The beginning is worked out well, i.e. He removes the first element, but for some reason other elements does not work. I think about this for the second day, the head is boiling.
I imagine the algorithm so:

  1. Remove the
  2. element

  3. shift the remaining list items (left to remote or right?)

or even do so
1. Remove the

element

  1. We go through the entire list until we stumble upon a remote (null)
  2. throw a link from the item before remote to the element after the remote (bypassing the remote item itself)
  3. repeat item clause 3 will not be zero items. Considering that we do not consider the end of the list.

Thank you so much for your help! He opened a lot of new things for himself in working with pointers. Special thanks

@michaelpak for the direction of directions to which it is worth digging and specifying a specific error and a detailed explanation,

@mike for the ensuing for the use of an irrational algorithm

@alexolut for suggesting the difference in between Ned Delete and Malloc Free

@vlad from Moscow for a detailed solution of the problem and a cool idea of ​​using an unsigned type variable (and did in the end).

I am very grateful to you, thank you very much!


Answer 1, Authority 100%

In principle, you are written all correctly except for two moments.

first is the number of the removed item cannot be equal to Size . Size Always per unit more than the number of the last existing item, since the numbering of elements you begin with 0.

so instead of the condition

if ((temp! = null) & amp; & amp; (n & lt; = size) & amp; & amp; N & GT; = 0)) // If something is lies with this item inside the list

You should write

if ((temp! = null) & amp; & amp; (n & lt; size) & amp; & amp; (n & gt; = 0)) // If something is lies with this item inside the list
             ^^^^^^^^

You would facilitate your life if the variable size had an unsigned whole type. In this case, it would not be necessary to verify that n & gt; = 0 . You could Size declare as having a type unsigned int or, as usual, size_t .

Second – you are trying to contact the already remote element in the offer

helping- & gt; next = helping- & gt; next- & gt; next;

followed first to set the value of the Next field, but only then delete item.

Taking into account the said function may look like this

void del (int n) // n - position of the removed item
{
  if ((HEAD! = NULL) & amp; & amp; (n & lt; size) & amp; & amp; (n & gt; = 0)) // If this number lies something and this item inside the list
  {
    // Mass - Objects that are stored in the list
    Mass * Temp = Head, * Helping = Head;
    for (int i = 0; i & lt; n; i ++)
    {
      Helping = Temp; // previous TEMP value
      TEMP = TEMP- & GT; Next;
    }
    if (temp == head) // if an item that needs to be deleted first
    {
      Head = Temp- & gt; next;
    }
    ELSE.
    {
      Helping- & gt; Next = Temp- & gt; next;
    }
    COUT & LT; & LT; "Deleted element:" & lt; & lt; * TEMP;
    FREE (TEMP);
    Size--; // Reduce the size of the list
  }
}

Answer 2, Authority 700%

Lists are worse than arrays by the fact that in the lists you cannot contact the item immediately: for this you need to walk through the previous elements.
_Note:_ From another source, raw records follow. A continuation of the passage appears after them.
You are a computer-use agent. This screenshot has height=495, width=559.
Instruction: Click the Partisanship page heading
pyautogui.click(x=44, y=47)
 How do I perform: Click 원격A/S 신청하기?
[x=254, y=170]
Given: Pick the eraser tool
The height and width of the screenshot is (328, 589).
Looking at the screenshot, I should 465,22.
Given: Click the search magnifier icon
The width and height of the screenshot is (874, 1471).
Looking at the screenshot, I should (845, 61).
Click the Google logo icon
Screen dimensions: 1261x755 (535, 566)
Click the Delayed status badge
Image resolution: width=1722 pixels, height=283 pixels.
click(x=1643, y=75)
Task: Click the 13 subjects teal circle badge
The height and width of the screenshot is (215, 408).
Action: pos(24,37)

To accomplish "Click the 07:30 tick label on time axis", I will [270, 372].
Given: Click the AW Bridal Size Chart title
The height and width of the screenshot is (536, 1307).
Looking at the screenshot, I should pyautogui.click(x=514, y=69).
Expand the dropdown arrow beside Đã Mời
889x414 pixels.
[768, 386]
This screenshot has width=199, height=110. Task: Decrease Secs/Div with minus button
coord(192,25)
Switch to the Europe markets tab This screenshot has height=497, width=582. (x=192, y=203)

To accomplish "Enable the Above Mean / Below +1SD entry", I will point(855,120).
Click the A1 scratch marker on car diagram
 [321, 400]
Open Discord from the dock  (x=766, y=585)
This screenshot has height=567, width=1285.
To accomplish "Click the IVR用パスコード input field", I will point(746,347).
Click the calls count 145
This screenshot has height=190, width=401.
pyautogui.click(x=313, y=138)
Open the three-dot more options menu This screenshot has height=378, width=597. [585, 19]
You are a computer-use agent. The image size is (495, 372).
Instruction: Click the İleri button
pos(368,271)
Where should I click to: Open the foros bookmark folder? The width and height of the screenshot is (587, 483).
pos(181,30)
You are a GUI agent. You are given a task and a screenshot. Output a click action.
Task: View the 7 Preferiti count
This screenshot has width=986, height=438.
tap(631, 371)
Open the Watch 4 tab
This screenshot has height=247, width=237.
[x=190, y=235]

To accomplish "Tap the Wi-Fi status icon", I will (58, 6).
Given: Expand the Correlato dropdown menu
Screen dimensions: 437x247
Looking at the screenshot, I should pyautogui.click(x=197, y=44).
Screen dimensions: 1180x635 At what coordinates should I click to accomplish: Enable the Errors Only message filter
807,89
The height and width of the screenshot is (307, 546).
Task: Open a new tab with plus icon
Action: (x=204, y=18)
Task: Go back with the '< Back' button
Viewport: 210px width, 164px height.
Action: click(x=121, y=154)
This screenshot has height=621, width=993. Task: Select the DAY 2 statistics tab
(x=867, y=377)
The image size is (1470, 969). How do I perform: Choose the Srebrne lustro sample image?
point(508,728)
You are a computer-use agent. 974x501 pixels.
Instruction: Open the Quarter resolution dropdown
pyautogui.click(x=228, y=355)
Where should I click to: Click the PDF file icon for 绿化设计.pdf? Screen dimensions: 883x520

Therefore, the removal process is as follows:

  1. reach the element, link next which indicates the removed item;
  2. Assign the link next Released element link of the previous item;
  3. Remove the item;
  4. profit!

Thus, from such a picture:

+ ------ + + ------ + + ------ +
      | Data | | Data | | Data |
  \ / / \ - & gt; + ------ + + ------ + + ------ +
      | | --- & gt; | | --- & gt; | 0 |
      + ------ + + ------ + + ------ +

It turns out this:

+ ------ + + ------ + + ------ +
      | Data | | Removen | | Data |
  \ / / \ - & gt; + ------ + + ------ + + ------ +
      | | | 0 | .- & gt; | 0 |
      + ------ + + ------ + | + ------ +.
         \ ______________ |

You have the problem is that you first remove the item, and then try to find a link to the next, that is, helping- & gt; Next- & gt; Next After removal no longer indicates 3 – Element. Try first to work with pointers, and only then delete item.


Answer 3, Authority 500%

2 times run around the chain – this is a bust. Better, moving along a chain, remember the previous element.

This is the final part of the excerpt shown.